I am building a 8′ x 38″ cherry dining room table. The top is 1″ thick. Instead of having the sides of the top square with softly sanded edges I am considering having the upper 3/8″ rounded into a chamfer (about 1 1/2″ long ) on the underside.
- Will this work? This is the first time I’ve worked with cherry and am wondering if this would make the edge too thin and susceptible to fracture.
- I am also wondering if I would need to purchase an expensive chamfer bit (for probably one time use) or if I could create the chamfer well with a belt sander or hand plane and careful hand finishing.
Thank you for your help!
Replies
Mock up a piece three or four feet long and six inches wide and look at it.
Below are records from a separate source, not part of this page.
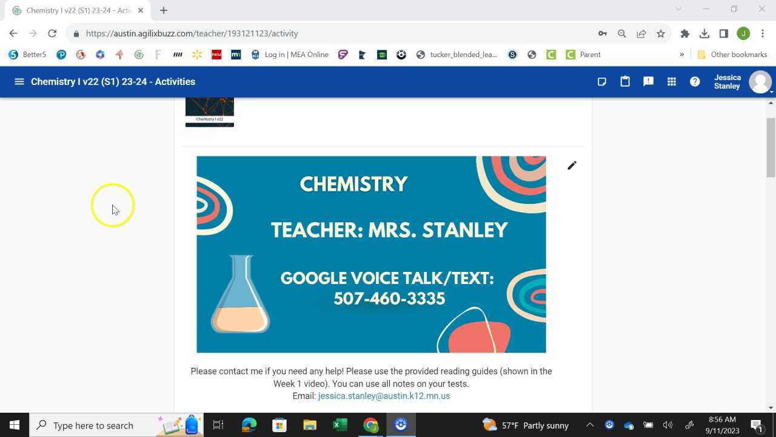This screenshot has width=776, height=437.
Task: Expand hidden bookmarks with chevron
Action: pyautogui.click(x=681, y=55)
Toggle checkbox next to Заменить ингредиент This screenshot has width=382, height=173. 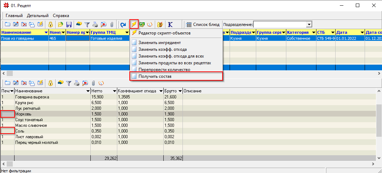click(134, 43)
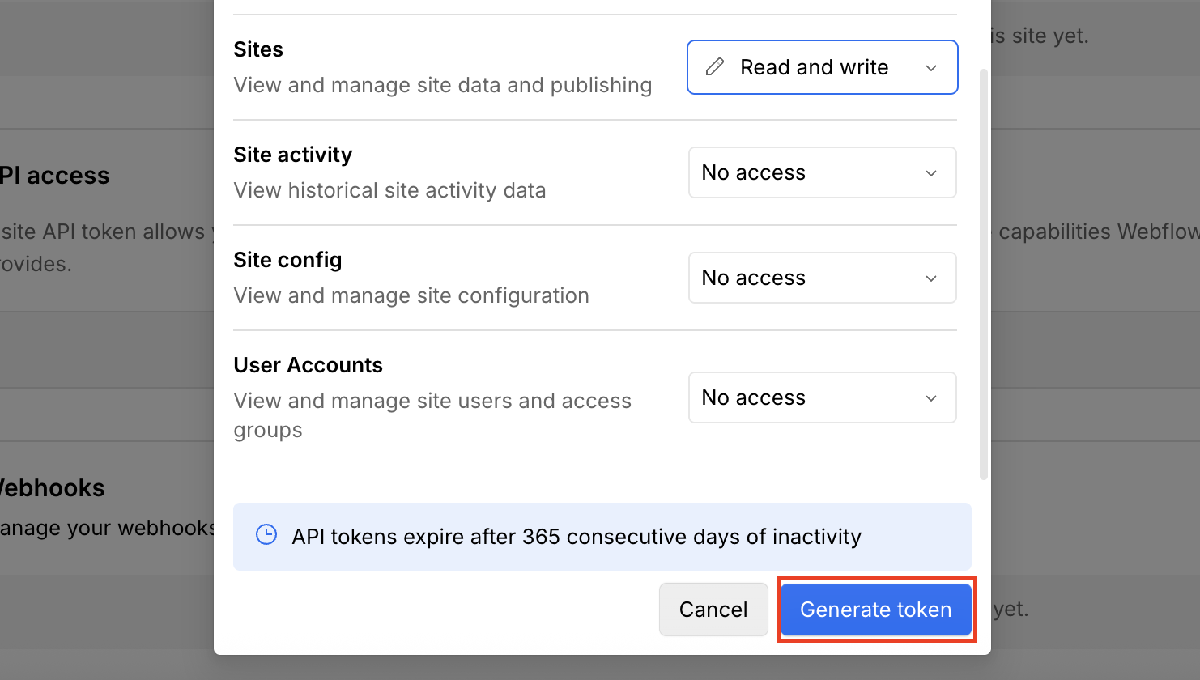Click the Site config dropdown chevron arrow
Screen dimensions: 1200x680
coord(931,278)
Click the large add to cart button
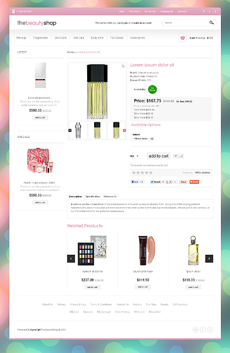 tap(158, 156)
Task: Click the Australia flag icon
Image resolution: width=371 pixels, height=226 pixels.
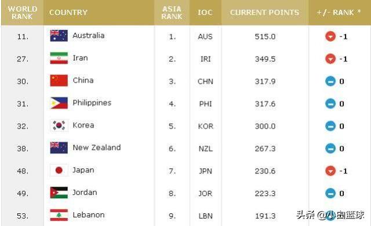Action: (x=59, y=36)
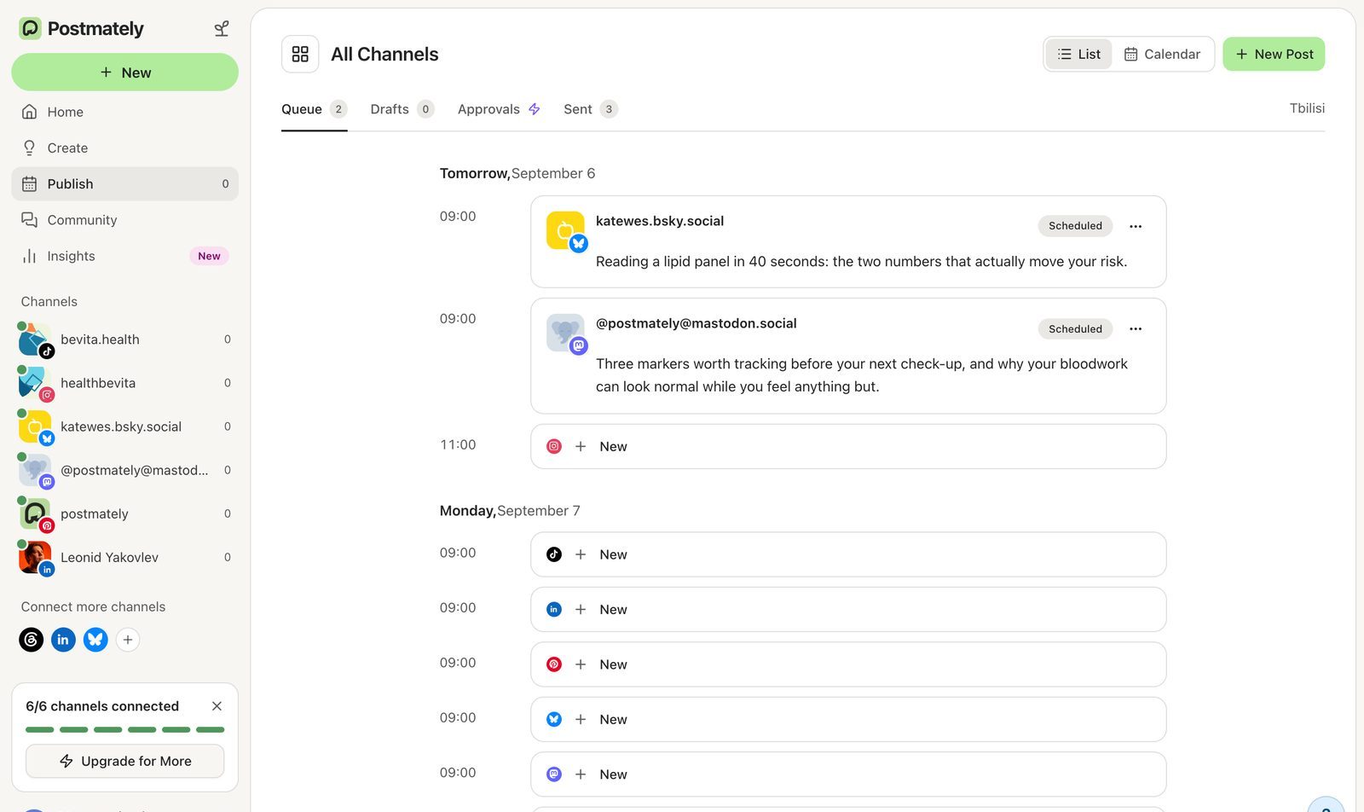Click Upgrade for More button
Viewport: 1364px width, 812px height.
click(x=124, y=761)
dr u, heavy under-bevelling as you describe is a common motif in my work. I've never had a problem with it on the edge of dining tables.
No need for a custom router bit. Mark the limits of the bevel on the edge and the bottom face and tear off the bulk with a hand held power planer, if you have one. Do the ends first, then the long grain to remove spelched wood from the end grain operation. Fine tune the result with hand planes and sandpaper. If you don't have a power hand planer you can at least start the bevel with a hand held router bit if you want. You can either use a chamfer bit, or use a straight bit off a side fence and create a series of steps to reduce the hand planing. Whether or not the end result looks aesthetically pleasing is up to you.
I do think a table 8' long by 38" wide might look too narrow, and the servers/diners at the ends would have more room if the table is about 46"+ wide, and this would make seating less cramped for eight. There again there might be space constraints I'm not aware of? Slainte.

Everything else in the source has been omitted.